Without the ability to lure big-name free agents to San Antonio, Popovich instead raises the ceiling of most everyone he coaches. He won a title with Duncan and David Robinson as twin towers and another with Stephen Jackson as his third option. He went through the seven-seconds-or-less Phoenix Suns to win his third and fourth rings. And he won his fifth in dominating fashion against the two-time defending champion Heat, conducting a symphonic offense that played the most beautiful basketball the game has ever seen.

There are few, if any, blemishes on Popovich's résumé. He identifies talent, develops it and maximizes it to counter any style of play. He built a culture of respect and accountability that made San Antonio an unlikely NBA hub for two decades. Auerbach is his only peer when it comes to building a dynasty from the ground up, and we should all be able to agree that was a far more difficult task for Popovich in the free-agency era.

Derek Fisher's miracle shot with 0.4 seconds left in Game 5 of the 2004 Western Conference semifinals, Dirk Nowitzki's last-second block to force overtime in Game 7 of the 2006 conference semifinals and Ray Allen's corner splash in Game 6 of the 2013 Finals cost Popovich three more shots at the championship.

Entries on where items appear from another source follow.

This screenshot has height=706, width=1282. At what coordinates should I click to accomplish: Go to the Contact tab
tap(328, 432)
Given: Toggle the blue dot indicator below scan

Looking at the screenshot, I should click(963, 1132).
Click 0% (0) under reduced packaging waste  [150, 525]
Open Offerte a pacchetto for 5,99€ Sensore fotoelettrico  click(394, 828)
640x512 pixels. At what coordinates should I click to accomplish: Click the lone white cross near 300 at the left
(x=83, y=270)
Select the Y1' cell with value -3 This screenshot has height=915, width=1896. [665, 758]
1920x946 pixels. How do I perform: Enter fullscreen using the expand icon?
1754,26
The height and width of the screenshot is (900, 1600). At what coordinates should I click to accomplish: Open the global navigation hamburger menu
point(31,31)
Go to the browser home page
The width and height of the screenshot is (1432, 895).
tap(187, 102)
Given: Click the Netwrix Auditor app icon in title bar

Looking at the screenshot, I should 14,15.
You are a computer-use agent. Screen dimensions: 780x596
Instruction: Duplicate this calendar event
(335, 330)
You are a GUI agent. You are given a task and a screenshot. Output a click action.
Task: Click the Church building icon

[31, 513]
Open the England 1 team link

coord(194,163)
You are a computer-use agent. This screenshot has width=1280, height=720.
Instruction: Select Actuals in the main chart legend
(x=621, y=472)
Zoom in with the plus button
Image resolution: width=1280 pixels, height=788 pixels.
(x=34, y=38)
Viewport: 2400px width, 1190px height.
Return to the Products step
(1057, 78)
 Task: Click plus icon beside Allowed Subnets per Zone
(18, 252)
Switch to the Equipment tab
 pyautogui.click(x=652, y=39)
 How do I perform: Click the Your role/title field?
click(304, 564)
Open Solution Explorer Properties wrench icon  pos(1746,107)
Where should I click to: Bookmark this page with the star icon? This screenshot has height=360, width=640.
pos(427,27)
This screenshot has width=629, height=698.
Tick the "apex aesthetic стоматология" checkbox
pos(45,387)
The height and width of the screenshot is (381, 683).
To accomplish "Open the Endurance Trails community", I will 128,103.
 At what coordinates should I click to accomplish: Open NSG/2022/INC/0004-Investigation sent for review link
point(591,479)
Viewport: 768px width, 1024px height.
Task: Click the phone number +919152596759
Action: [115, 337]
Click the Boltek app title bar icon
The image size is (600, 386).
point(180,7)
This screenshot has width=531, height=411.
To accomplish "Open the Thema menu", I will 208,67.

Popovich almost always pushed his team to the precipice when he had a contender. The greatest example may have been the 2017 Western Conference finals, when his 61-win Spurs led by 21 midway through the third quarter of Game 1 against a Golden State Warriors juggernaut. Leonard rolled his ankle, and the series was over. We never got to see what Popovich might have had up his sleeve, which is a shame, since that was his best opportunity to prove what his Spurs were capable of without Duncan carrying the franchise.

The first two rounds in 2017 were the only series Popovich won without Duncan. He lost in the first round when Duncan was injured in 2000 and twice after Duncan's retirement, and the Spurs have not made the playoffs the past two seasons. Leonard's injury fractured his relationship with the franchise, and his 2018 trade request all but ended any chance of Popovich reconstructing a contender before his retirement.

We never saw Auerbach coach the post-Russell Celtics, Riley coach the post-Magic Lakers or Jackson coach the post-Jordan Bulls. They took their exits before the road got bumpy. Popovich has stayed, relishing his development of Dejounte Murray nearly as much as chasing rings. He loves the job more than the glory that comes with mastering it, and that is as good a case as any for Popovich as the GOAT coach.